Barbara Brown – fabrics from the 1960s and 70s

The Whitworth Gallery in Manchester is staging an exhibition of work by designer Barbara Brown who supplied a huge range of textiles to Heal’s Fabrics during the 1960s and 70s

With names like ‘Gyration’ and ‘Frequency’, much of Brown’s work shares common ground with the optical techniques that were being explored in visual art in the 1960s. The Whitworth show, which opens today, is the first major solo exhibition of her work in the UK.

Born in 1932, Brown attended Canterbury College of Art and enrolled at the Royal Collage of Art in 1953. According to the University of Brighton’s Design Archive, “before leaving the RCA, Brown had sold her first fabric to Heal’s and subsequently designed for them for the next two decades.”

Frequency, 1969

The Heal’s website recalls the text of a Fabrics brochure produced in 1967 that declared that “Barbara Brown has become the golden girl of Heal’s Fabrics”.

Brown was originally commissioned by Heal’s Fabric Director, Tom Worthington, and during the 1960s and 70s she designed numerous textiles for the company.
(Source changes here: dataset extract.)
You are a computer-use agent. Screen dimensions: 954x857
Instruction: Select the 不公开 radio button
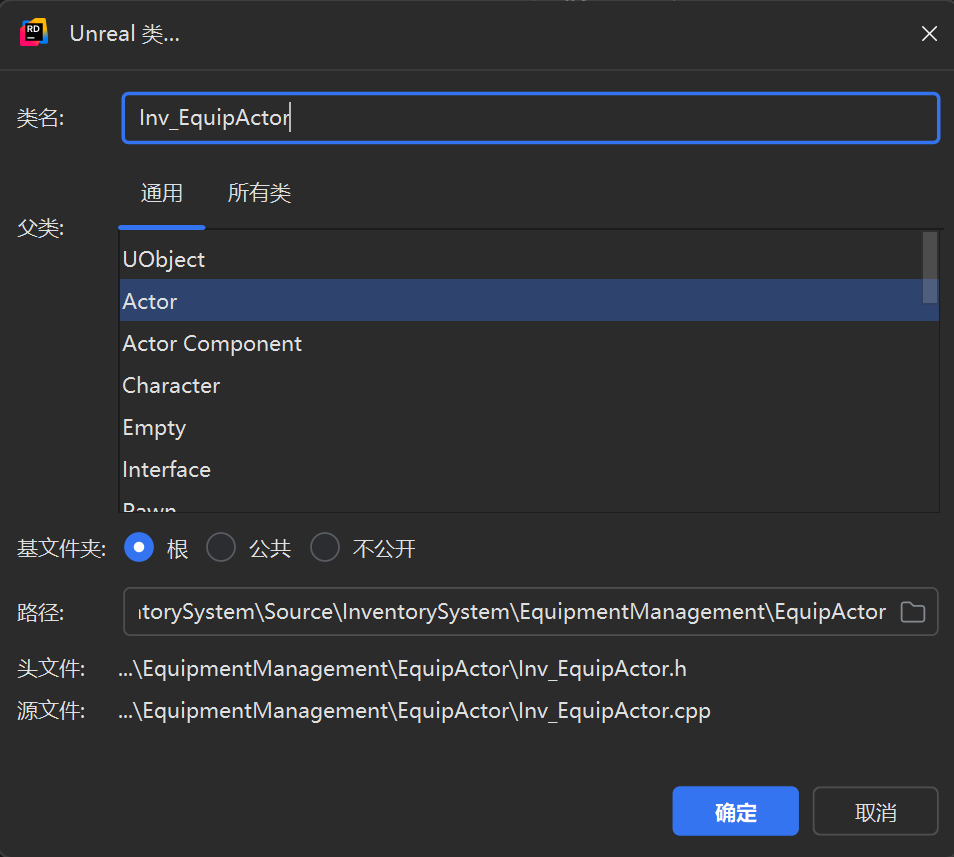click(x=325, y=548)
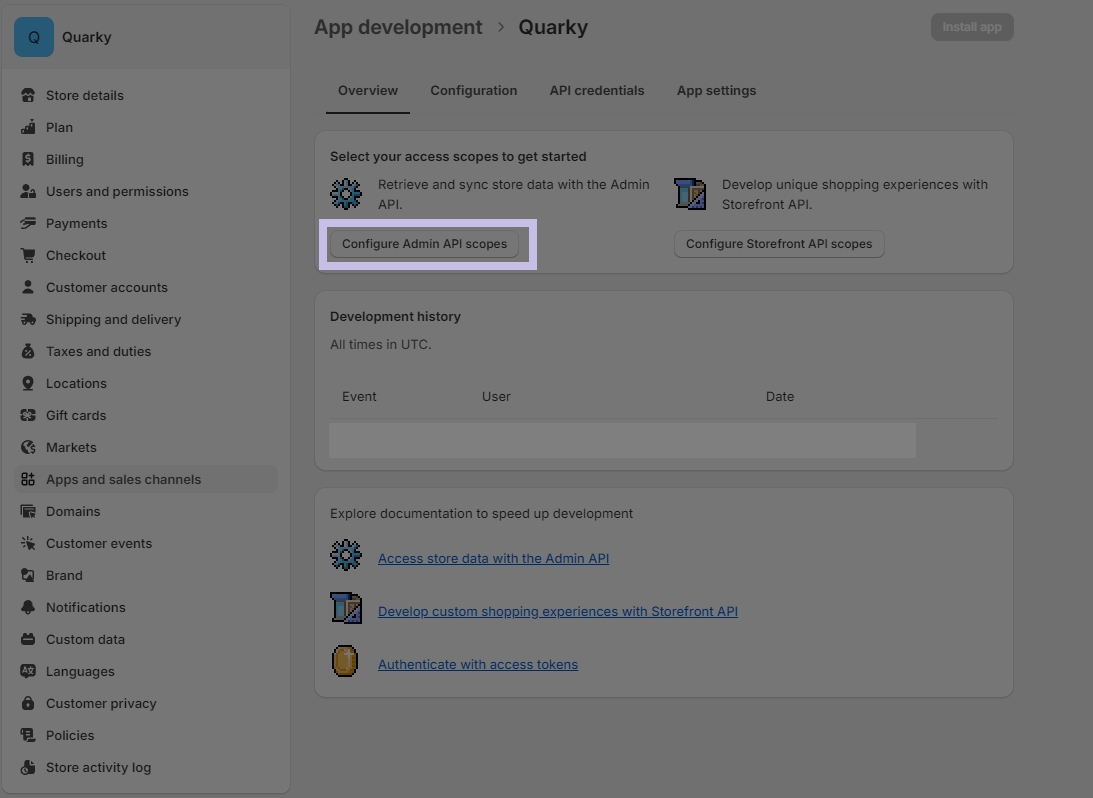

Her patterns also won numerous awards – three CoID Awards between 1968-70 – and the designer went on to create patterns for tableware (for Midwinter Pottery) and teach at several art colleges including Medway, Guildford and Hornsey.

According to the Lawson Park Collection, Brown reportedly said that “she never consciously designs with either fashion or the commercial market in mind, but works more like a painter, in that her designs – all of which have a characteristic three-dimensional quality – evolve and develop over a period of time.”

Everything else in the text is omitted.